# WORK INSTRUCTION
Only one stretch of the material below is wanted: everything from the line containing "Click the yellow" down to the line containing "Where should I", both ends included. Repeat it exactly and skip the pictures.

** MATERIAL SHOWN follows **

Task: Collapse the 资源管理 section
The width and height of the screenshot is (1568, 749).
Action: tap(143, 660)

** End of MATERIAL SHOWN **
** MATERIAL SHOWN follows **

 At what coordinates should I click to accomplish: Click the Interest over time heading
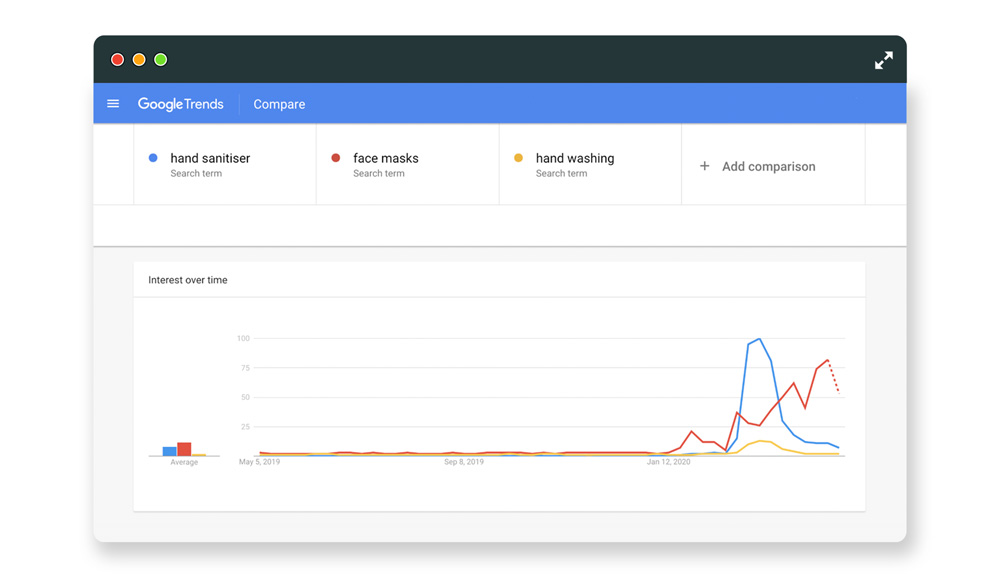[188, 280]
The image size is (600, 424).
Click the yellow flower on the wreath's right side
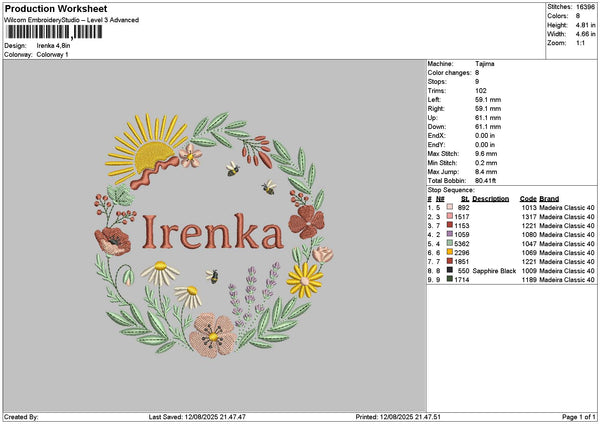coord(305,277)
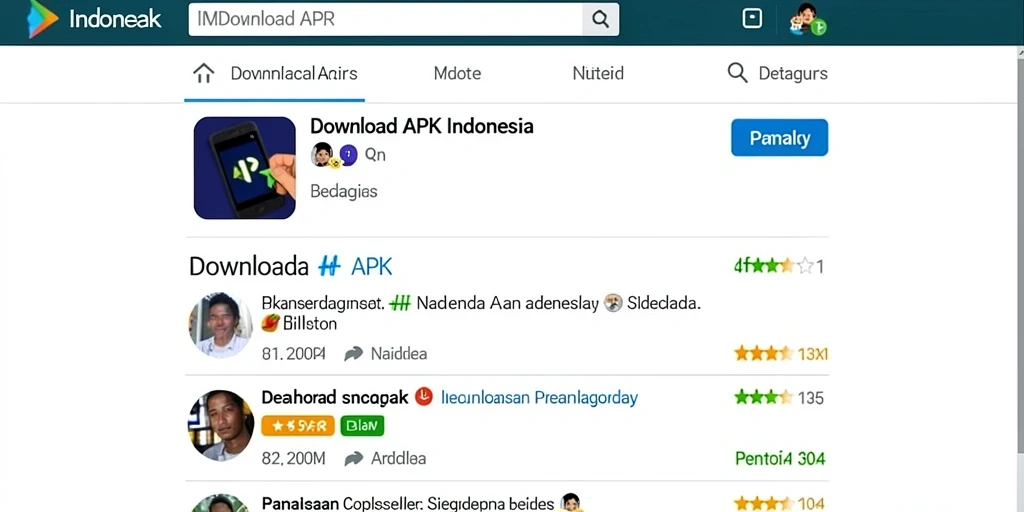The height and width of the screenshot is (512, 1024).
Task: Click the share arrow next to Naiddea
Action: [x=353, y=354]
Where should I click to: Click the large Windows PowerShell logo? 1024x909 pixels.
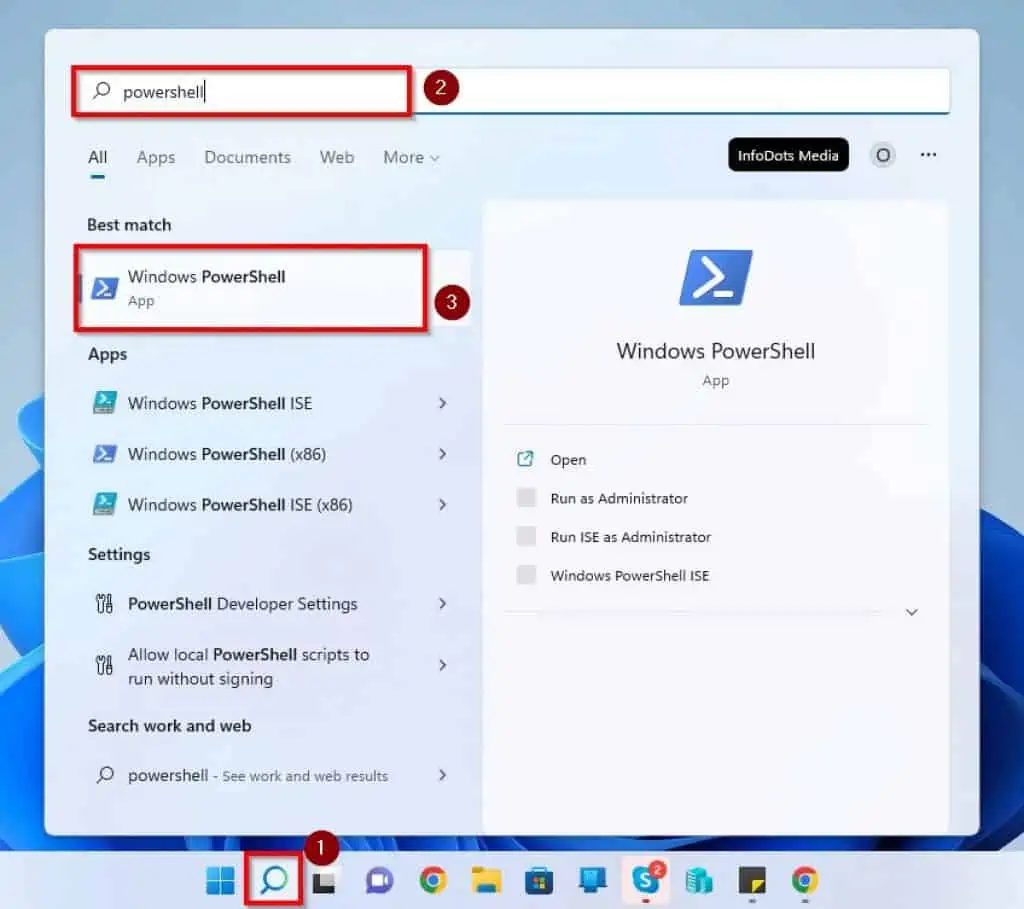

** End of MATERIAL SHOWN **

# EXERCISE SOLUTION
Click the yellow flower on the wreath's right side
coord(305,277)
The height and width of the screenshot is (512, 1024).
Task: Click the share arrow next to Naiddea
Action: [x=353, y=354]
Where should I click to: Click the large Windows PowerShell logo? 1024x909 pixels.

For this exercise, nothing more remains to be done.